**Work to complete:** Reproduce the lines from the one containing "Task: Enable the オーバーラップを再生 checkbox" through the one containing "(x=385, y=334)", substituting "sample" for "swatch" and leaving everything else unchanged.

# Supplied data start

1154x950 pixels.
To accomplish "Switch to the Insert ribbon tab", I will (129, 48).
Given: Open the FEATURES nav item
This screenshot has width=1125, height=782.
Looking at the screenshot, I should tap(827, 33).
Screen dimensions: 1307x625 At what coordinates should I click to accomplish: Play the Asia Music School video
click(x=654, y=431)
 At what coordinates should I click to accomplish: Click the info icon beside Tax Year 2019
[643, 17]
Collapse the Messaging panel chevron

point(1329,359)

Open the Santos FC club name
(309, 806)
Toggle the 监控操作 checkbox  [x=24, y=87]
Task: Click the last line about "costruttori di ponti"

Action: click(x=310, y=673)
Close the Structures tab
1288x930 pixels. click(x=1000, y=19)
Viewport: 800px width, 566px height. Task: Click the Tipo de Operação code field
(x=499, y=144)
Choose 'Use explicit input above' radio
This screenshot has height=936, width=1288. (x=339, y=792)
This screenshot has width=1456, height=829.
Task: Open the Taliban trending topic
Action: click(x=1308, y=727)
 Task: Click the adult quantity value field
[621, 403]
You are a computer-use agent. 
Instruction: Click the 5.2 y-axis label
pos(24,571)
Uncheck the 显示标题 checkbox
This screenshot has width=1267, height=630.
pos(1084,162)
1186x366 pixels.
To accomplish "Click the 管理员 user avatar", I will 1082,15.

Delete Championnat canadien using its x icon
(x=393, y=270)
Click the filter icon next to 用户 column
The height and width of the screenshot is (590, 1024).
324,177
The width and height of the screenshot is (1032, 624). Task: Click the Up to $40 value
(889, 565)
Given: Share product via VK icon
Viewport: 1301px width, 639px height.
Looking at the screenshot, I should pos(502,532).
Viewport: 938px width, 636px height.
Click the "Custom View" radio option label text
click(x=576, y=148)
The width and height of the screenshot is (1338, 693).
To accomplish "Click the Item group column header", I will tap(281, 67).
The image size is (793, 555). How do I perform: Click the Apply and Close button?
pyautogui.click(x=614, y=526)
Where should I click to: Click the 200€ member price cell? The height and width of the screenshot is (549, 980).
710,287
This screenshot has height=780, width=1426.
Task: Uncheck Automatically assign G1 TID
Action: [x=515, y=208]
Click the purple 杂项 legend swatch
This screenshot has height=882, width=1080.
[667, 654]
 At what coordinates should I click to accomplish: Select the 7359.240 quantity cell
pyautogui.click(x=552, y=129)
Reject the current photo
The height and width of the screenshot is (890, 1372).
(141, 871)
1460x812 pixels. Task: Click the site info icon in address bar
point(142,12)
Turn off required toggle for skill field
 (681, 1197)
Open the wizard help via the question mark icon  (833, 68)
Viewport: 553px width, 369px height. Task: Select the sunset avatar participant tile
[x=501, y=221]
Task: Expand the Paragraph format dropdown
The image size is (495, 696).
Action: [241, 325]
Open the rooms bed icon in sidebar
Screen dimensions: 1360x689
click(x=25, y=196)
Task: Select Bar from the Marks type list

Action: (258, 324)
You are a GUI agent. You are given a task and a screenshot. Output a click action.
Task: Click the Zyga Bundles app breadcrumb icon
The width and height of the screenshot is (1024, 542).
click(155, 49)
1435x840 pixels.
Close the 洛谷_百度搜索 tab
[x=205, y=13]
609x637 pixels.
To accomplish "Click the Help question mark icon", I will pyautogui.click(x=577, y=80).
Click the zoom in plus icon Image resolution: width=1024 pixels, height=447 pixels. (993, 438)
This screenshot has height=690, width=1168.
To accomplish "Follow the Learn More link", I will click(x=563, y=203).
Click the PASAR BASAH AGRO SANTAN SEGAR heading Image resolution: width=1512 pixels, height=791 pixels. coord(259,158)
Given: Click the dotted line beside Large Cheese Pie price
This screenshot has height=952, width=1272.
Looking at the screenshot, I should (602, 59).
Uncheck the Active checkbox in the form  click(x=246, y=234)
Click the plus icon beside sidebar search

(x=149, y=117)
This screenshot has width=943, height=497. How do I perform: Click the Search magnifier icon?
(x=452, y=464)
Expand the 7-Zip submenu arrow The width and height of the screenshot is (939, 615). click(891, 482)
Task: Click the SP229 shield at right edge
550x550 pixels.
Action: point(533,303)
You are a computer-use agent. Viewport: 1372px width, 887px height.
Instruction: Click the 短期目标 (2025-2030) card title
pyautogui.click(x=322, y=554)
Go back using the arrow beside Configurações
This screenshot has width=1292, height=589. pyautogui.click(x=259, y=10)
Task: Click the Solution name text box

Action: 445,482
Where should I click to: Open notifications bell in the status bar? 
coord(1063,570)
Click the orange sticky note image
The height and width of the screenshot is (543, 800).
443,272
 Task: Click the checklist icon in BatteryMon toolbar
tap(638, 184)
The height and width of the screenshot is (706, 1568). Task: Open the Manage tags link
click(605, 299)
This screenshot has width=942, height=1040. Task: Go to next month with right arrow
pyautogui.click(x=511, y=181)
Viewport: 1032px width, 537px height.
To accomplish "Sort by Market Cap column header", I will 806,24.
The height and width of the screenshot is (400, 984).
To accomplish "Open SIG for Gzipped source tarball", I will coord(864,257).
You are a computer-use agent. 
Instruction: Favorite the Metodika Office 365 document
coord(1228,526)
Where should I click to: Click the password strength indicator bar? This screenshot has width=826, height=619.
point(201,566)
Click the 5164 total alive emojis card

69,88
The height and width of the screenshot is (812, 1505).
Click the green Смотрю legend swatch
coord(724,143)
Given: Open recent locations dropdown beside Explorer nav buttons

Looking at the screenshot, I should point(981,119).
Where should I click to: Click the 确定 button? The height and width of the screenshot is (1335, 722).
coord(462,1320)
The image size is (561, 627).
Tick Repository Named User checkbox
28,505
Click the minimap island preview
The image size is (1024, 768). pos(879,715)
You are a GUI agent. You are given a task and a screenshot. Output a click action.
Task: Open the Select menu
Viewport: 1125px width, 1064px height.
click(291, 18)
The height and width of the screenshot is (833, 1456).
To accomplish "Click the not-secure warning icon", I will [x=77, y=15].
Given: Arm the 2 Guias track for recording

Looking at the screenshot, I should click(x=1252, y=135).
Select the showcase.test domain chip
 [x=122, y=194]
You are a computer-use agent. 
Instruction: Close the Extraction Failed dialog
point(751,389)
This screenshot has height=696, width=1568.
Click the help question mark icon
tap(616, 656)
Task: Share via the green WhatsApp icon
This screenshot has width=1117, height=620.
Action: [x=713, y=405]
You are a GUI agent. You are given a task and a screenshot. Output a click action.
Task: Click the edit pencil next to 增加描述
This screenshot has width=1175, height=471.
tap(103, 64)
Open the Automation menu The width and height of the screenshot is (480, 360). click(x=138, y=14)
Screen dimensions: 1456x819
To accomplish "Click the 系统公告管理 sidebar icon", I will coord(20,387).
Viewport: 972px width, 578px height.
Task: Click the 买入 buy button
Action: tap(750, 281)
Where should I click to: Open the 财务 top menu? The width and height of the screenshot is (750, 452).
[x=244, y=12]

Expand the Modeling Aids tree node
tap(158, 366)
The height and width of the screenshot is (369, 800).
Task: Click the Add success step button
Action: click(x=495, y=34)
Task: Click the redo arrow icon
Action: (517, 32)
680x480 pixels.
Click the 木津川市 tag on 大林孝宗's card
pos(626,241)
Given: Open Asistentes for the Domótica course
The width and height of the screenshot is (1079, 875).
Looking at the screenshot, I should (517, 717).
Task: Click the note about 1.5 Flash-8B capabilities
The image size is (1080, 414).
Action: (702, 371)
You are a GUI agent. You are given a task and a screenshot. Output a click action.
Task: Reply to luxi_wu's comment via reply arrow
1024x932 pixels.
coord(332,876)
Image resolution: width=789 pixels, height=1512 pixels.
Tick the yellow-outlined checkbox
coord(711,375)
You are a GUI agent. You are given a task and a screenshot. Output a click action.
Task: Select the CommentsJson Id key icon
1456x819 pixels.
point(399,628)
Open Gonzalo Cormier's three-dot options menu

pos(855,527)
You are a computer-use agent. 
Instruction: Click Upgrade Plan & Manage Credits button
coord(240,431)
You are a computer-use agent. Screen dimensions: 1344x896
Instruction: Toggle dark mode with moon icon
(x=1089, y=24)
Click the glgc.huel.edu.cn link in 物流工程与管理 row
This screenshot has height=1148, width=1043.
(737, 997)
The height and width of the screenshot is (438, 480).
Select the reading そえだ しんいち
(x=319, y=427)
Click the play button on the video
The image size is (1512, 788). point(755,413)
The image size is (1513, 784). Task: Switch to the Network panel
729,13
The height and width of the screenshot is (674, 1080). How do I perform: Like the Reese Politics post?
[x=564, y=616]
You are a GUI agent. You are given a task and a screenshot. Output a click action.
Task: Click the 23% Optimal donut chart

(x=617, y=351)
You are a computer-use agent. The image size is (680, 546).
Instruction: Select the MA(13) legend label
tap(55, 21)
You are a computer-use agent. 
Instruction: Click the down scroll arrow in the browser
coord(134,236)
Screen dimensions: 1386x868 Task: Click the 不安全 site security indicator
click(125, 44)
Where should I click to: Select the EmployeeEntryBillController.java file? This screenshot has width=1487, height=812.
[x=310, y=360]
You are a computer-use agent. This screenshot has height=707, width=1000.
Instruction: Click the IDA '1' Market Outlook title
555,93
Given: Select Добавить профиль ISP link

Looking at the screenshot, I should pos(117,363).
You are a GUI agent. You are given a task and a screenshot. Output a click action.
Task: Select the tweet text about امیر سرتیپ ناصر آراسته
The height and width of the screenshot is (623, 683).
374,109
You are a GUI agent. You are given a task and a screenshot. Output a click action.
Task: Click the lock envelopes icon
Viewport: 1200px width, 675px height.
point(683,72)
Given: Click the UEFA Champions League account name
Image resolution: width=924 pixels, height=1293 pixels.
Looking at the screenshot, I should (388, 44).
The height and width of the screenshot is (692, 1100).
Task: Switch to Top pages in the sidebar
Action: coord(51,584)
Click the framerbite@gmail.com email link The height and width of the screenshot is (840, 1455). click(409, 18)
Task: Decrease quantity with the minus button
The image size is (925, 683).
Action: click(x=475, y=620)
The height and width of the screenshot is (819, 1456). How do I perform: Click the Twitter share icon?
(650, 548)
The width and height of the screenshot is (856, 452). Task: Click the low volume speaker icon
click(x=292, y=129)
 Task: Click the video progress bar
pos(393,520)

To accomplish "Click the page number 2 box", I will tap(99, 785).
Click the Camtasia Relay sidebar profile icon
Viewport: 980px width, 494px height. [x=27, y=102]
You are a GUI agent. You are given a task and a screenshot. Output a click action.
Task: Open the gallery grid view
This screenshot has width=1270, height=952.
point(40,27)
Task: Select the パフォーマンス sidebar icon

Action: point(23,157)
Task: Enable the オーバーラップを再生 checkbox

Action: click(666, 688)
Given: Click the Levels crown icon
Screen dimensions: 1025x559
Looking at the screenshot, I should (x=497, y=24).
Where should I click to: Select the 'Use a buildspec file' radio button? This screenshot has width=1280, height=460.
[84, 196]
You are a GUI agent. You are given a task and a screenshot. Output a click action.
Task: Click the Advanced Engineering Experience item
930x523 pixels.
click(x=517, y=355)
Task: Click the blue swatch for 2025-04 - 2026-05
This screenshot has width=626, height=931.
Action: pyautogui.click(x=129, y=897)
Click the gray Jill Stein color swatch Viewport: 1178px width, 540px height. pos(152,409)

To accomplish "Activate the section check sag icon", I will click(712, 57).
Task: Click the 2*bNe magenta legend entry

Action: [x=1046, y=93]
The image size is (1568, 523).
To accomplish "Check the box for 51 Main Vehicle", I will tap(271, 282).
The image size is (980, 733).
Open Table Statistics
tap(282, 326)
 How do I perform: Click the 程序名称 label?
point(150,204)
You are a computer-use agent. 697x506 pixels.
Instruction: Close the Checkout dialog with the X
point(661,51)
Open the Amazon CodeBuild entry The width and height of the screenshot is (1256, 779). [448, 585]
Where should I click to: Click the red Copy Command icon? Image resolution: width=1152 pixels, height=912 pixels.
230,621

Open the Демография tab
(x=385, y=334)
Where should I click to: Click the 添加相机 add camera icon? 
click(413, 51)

# Supplied data end

**Full output:**
Task: Enable the オーバーラップを再生 checkbox

Action: click(666, 688)
Given: Click the Levels crown icon
Screen dimensions: 1025x559
Looking at the screenshot, I should (x=497, y=24).
Where should I click to: Select the 'Use a buildspec file' radio button? This screenshot has width=1280, height=460.
[84, 196]
You are a GUI agent. You are given a task and a screenshot. Output a click action.
Task: Click the Advanced Engineering Experience item
930x523 pixels.
click(x=517, y=355)
Task: Click the blue sample for 2025-04 - 2026-05
This screenshot has width=626, height=931.
Action: pyautogui.click(x=129, y=897)
Click the gray Jill Stein color sample Viewport: 1178px width, 540px height. pos(152,409)

To accomplish "Activate the section check sag icon", I will click(712, 57).
Task: Click the 2*bNe magenta legend entry

Action: [x=1046, y=93]
The image size is (1568, 523).
To accomplish "Check the box for 51 Main Vehicle", I will tap(271, 282).
The image size is (980, 733).
Open Table Statistics
tap(282, 326)
 How do I perform: Click the 程序名称 label?
point(150,204)
You are a computer-use agent. 697x506 pixels.
Instruction: Close the Checkout dialog with the X
point(661,51)
Open the Amazon CodeBuild entry The width and height of the screenshot is (1256, 779). [448, 585]
Where should I click to: Click the red Copy Command icon? Image resolution: width=1152 pixels, height=912 pixels.
230,621

Open the Демография tab
(x=385, y=334)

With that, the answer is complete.